### Task to carry out
What you return must match the listing exactly, with every image removed.

### Source material
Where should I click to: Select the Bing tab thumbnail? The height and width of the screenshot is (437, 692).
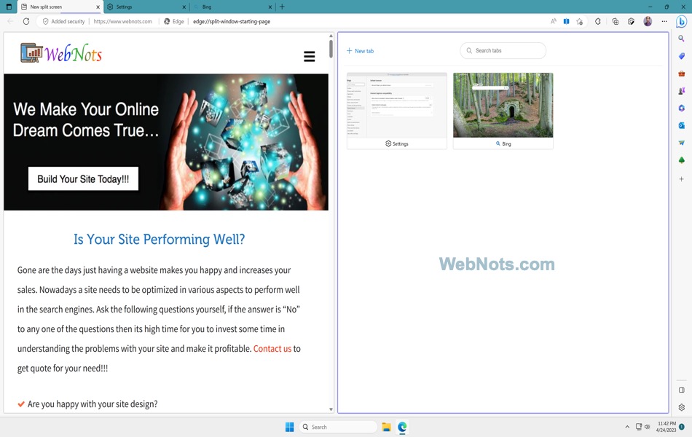[503, 109]
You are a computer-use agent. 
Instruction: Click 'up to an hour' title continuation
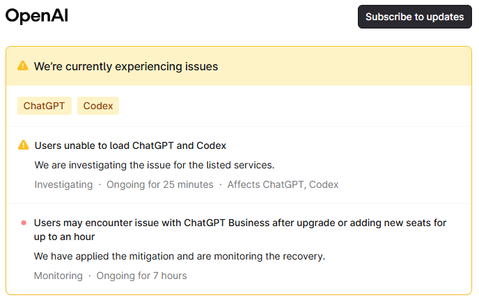coord(64,237)
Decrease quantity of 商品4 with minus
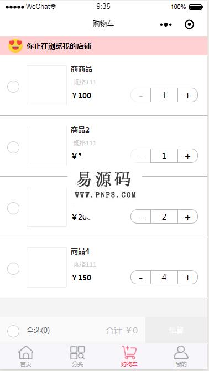This screenshot has width=209, height=371. pyautogui.click(x=140, y=277)
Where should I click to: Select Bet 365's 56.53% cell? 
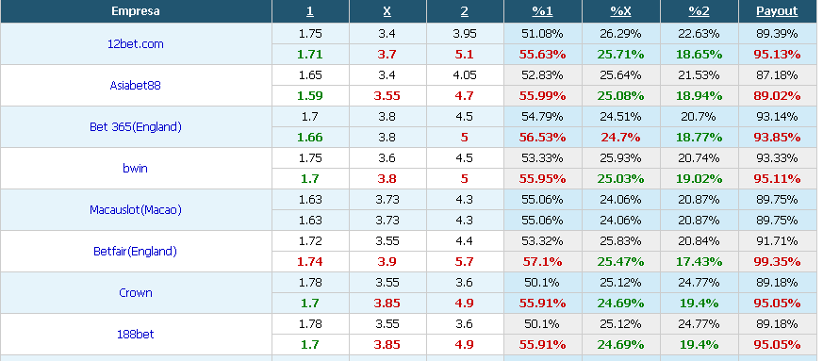[542, 138]
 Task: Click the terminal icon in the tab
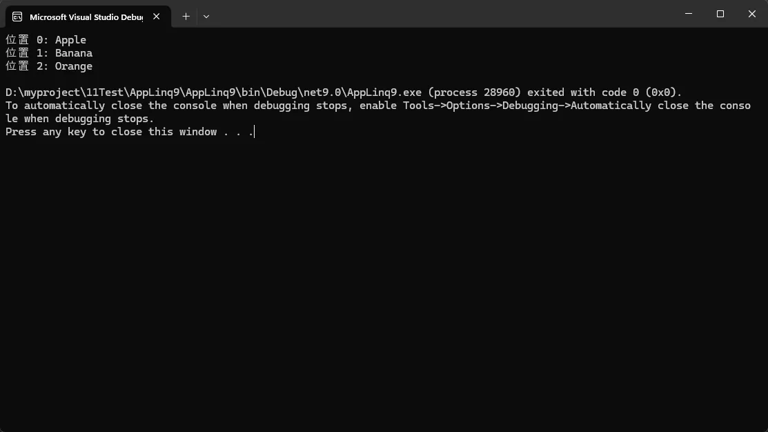(x=17, y=17)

### Output of the task
Where should I click to: Select the Bing tab thumbnail? The height and width of the screenshot is (437, 692).
[503, 109]
You are a computer-use agent. 
Instruction: Click 'up to an hour' title continuation
coord(64,237)
Decrease quantity of 商品4 with minus
This screenshot has width=209, height=371. pyautogui.click(x=140, y=277)
Where should I click to: Select Bet 365's 56.53% cell? 
[542, 138]
 Task: Click the terminal icon in the tab
(x=17, y=17)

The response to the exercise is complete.